BEGIN Source records

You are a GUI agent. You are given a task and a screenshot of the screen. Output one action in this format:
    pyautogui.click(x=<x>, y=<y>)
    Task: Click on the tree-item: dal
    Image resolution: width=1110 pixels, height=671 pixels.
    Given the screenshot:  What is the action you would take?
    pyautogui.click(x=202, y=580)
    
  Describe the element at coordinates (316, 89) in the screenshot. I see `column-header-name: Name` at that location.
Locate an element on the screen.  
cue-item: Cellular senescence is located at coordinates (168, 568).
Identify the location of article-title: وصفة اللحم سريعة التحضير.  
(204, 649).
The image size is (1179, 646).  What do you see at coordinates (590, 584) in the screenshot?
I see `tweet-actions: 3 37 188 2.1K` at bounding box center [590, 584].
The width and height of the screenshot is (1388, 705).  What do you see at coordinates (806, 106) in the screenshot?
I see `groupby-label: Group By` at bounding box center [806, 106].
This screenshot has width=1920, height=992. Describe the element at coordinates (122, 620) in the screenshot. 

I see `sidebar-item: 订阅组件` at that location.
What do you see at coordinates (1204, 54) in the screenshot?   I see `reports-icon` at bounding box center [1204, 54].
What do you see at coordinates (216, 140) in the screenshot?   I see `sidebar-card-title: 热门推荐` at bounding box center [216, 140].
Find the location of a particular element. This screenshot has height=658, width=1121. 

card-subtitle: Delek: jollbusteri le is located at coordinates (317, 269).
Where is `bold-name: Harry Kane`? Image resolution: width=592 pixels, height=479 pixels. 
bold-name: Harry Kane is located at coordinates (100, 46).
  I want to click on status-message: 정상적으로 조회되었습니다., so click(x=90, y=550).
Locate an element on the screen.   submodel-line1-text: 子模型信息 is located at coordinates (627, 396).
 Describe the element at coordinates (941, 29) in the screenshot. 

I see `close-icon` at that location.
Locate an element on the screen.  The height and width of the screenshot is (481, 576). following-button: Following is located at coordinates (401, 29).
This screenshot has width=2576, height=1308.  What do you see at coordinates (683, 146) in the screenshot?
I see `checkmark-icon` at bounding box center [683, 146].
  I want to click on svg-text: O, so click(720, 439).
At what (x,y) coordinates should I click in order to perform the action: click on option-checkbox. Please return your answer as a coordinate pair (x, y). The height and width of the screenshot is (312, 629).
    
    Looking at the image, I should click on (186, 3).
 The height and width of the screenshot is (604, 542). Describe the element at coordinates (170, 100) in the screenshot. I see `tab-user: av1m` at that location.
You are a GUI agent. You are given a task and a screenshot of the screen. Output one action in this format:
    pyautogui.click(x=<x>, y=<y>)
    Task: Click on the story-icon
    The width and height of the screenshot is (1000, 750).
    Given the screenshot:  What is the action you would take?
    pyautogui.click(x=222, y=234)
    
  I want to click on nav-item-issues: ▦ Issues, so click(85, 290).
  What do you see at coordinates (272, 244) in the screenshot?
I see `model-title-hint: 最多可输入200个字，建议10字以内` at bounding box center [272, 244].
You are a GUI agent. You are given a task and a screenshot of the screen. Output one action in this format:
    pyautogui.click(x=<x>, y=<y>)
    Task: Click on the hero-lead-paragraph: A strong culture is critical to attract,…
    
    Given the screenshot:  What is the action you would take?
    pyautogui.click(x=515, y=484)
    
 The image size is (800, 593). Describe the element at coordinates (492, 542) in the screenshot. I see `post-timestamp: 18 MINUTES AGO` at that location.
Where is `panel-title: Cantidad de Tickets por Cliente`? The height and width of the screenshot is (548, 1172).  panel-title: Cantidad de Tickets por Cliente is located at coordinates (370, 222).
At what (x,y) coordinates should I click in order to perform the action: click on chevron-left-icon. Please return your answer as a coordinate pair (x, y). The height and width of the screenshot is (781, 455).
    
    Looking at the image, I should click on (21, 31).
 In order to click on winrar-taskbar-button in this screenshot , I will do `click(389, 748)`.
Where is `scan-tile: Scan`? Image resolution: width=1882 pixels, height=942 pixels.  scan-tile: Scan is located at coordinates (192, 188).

END Source records

Reproduce the listing above with "Image resolution" renamed to "Screen resolution" at every occurrence, changing nothing else.

You are a GUI agent. You are given a task and a screenshot of the screen. Output one action in this format:
    pyautogui.click(x=<x>, y=<y>)
    Task: Click on the tree-item: dal
    Screen resolution: width=1110 pixels, height=671 pixels.
    Given the screenshot:  What is the action you would take?
    pyautogui.click(x=202, y=580)
    
  Describe the element at coordinates (316, 89) in the screenshot. I see `column-header-name: Name` at that location.
Locate an element on the screen.  
cue-item: Cellular senescence is located at coordinates (168, 568).
Identify the location of article-title: وصفة اللحم سريعة التحضير.  
(204, 649).
The image size is (1179, 646).  What do you see at coordinates (590, 584) in the screenshot?
I see `tweet-actions: 3 37 188 2.1K` at bounding box center [590, 584].
The width and height of the screenshot is (1388, 705).  What do you see at coordinates (806, 106) in the screenshot?
I see `groupby-label: Group By` at bounding box center [806, 106].
This screenshot has width=1920, height=992. Describe the element at coordinates (122, 620) in the screenshot. 

I see `sidebar-item: 订阅组件` at that location.
What do you see at coordinates (1204, 54) in the screenshot?   I see `reports-icon` at bounding box center [1204, 54].
What do you see at coordinates (216, 140) in the screenshot?   I see `sidebar-card-title: 热门推荐` at bounding box center [216, 140].
Find the location of a particular element. This screenshot has height=658, width=1121. 

card-subtitle: Delek: jollbusteri le is located at coordinates (317, 269).
Where is `bold-name: Harry Kane`? Screen resolution: width=592 pixels, height=479 pixels. 
bold-name: Harry Kane is located at coordinates (100, 46).
  I want to click on status-message: 정상적으로 조회되었습니다., so click(x=90, y=550).
Locate an element on the screen.   submodel-line1-text: 子模型信息 is located at coordinates (627, 396).
 Describe the element at coordinates (941, 29) in the screenshot. 

I see `close-icon` at that location.
Locate an element on the screen.  The height and width of the screenshot is (481, 576). following-button: Following is located at coordinates (401, 29).
This screenshot has width=2576, height=1308.  What do you see at coordinates (683, 146) in the screenshot?
I see `checkmark-icon` at bounding box center [683, 146].
  I want to click on svg-text: O, so click(720, 439).
At what (x,y) coordinates should I click in order to perform the action: click on option-checkbox. Please return your answer as a coordinate pair (x, y). The height and width of the screenshot is (312, 629).
    
    Looking at the image, I should click on (186, 3).
 The height and width of the screenshot is (604, 542). Describe the element at coordinates (170, 100) in the screenshot. I see `tab-user: av1m` at that location.
You are a GUI agent. You are given a task and a screenshot of the screen. Output one action in this format:
    pyautogui.click(x=<x>, y=<y>)
    Task: Click on the story-icon
    The width and height of the screenshot is (1000, 750).
    Given the screenshot:  What is the action you would take?
    pyautogui.click(x=222, y=234)
    
  I want to click on nav-item-issues: ▦ Issues, so click(85, 290).
  What do you see at coordinates (272, 244) in the screenshot?
I see `model-title-hint: 最多可输入200个字，建议10字以内` at bounding box center [272, 244].
You are a GUI agent. You are given a task and a screenshot of the screen. Output one action in this format:
    pyautogui.click(x=<x>, y=<y>)
    Task: Click on the hero-lead-paragraph: A strong culture is critical to attract,…
    
    Given the screenshot:  What is the action you would take?
    pyautogui.click(x=515, y=484)
    
 The image size is (800, 593). Describe the element at coordinates (492, 542) in the screenshot. I see `post-timestamp: 18 MINUTES AGO` at that location.
Where is `panel-title: Cantidad de Tickets por Cliente`? The height and width of the screenshot is (548, 1172).  panel-title: Cantidad de Tickets por Cliente is located at coordinates (370, 222).
At what (x,y) coordinates should I click in order to perform the action: click on chevron-left-icon. Please return your answer as a coordinate pair (x, y). The height and width of the screenshot is (781, 455).
    
    Looking at the image, I should click on (21, 31).
 In order to click on winrar-taskbar-button in this screenshot , I will do `click(389, 748)`.
Where is `scan-tile: Scan`? Screen resolution: width=1882 pixels, height=942 pixels.  scan-tile: Scan is located at coordinates (192, 188).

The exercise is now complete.